= Exercise aim =
Please count how many lines in the entries below contain the word "screenshot". Reply with that number only.

= Stored rows =
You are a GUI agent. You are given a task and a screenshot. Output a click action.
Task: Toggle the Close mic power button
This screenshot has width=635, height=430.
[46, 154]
* * *
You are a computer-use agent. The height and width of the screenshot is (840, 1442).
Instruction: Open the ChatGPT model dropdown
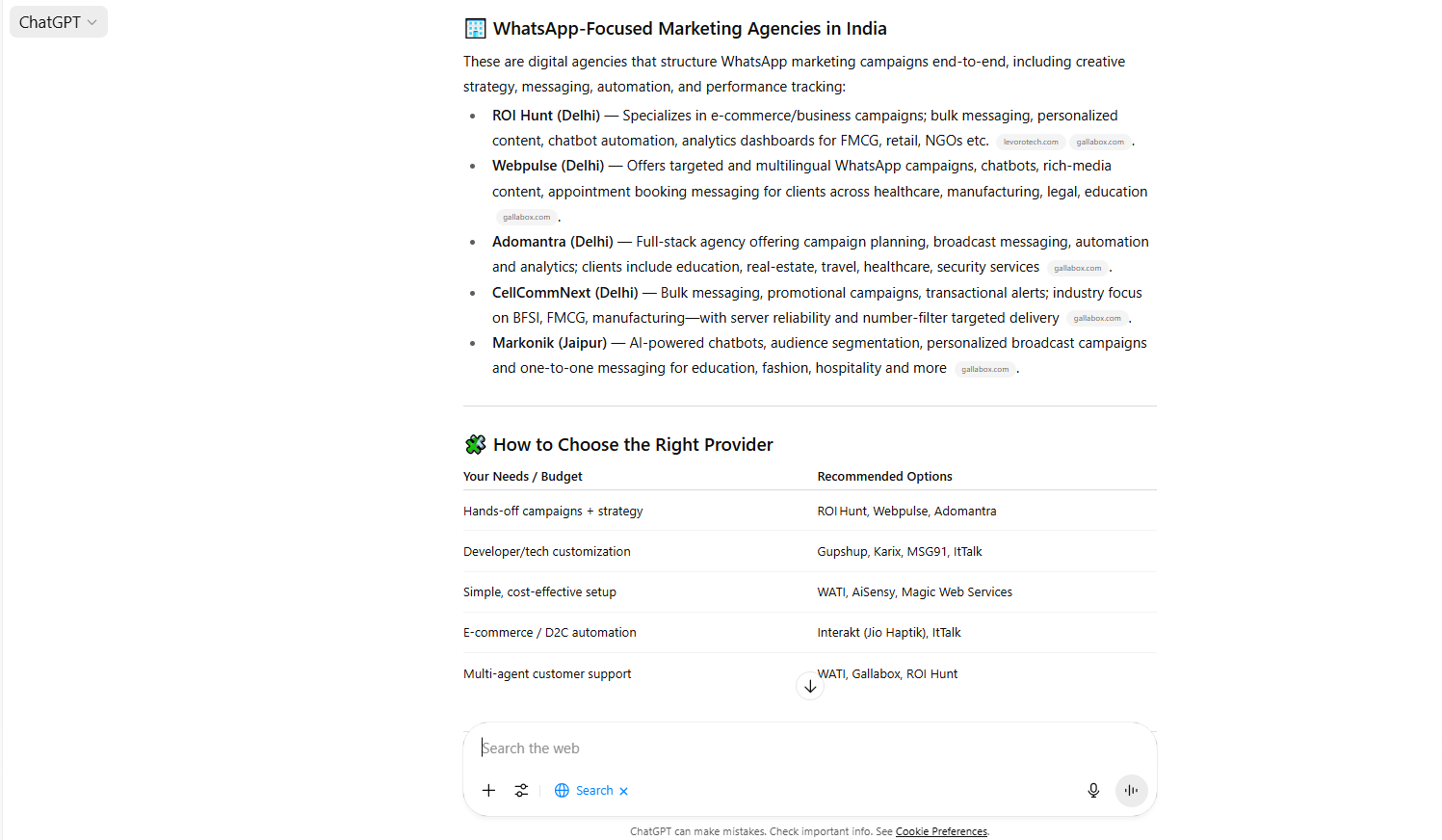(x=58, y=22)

= Correct answer =
3